Written by Anthony Demangone
I try to read as many “credit union” publications as I can. I’ve been amazed regarding how many stories or items involve fraud or embezzlement by a credit union employee.
Just “Google” “embezzle” and “credit union” and you get this. Ouch.
NCUA is on to this as well. In their Material Loss Review Capping Report, they noted this:
Our MLR reports confirm overwhelmingly that credit union management’s actions greatly contributed to the failure of each of the ten institutions reviewed by the OIG. Specifically, we found three significant actions that management was either unwilling or unable to effectively manage or mitigate that exposed these credit unions to significant amounts of risk: (1) poor strategic planning and decision making; (2) inadequate oversight (policies and internal controls); and (3) fraud.

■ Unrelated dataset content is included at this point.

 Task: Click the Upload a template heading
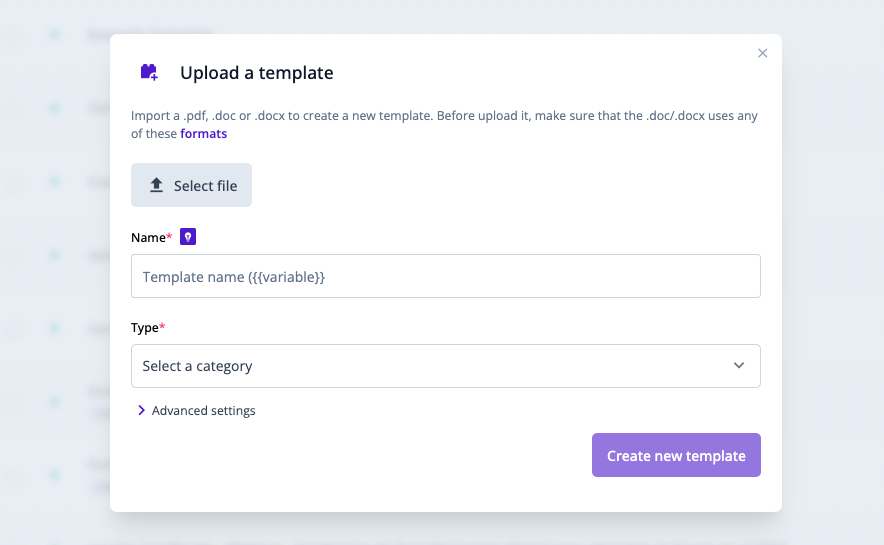coord(257,73)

All this fraud is related to transaction risk. NCUA defines transaction risk as:
The risk to earnings or capital arising from fraud or error that results in an inability to deliver products or services, maintain a competitive position, and manage information. This risk (also referred to as operating or fraud risk) is a function of internal controls, information systems, employee integrity, and operating processes. This risk arises on a daily basis in all credit unions as they process transactions. (Emphasis added)
How can you measure where your credit union stands with reputation risk expectations? NCUA has a wonderful chart in its Examiner’s Guide. Through the magic of technology, here’s the portion of that chart that talks about transaction risk. Run through this chart and see where your credit union measures up.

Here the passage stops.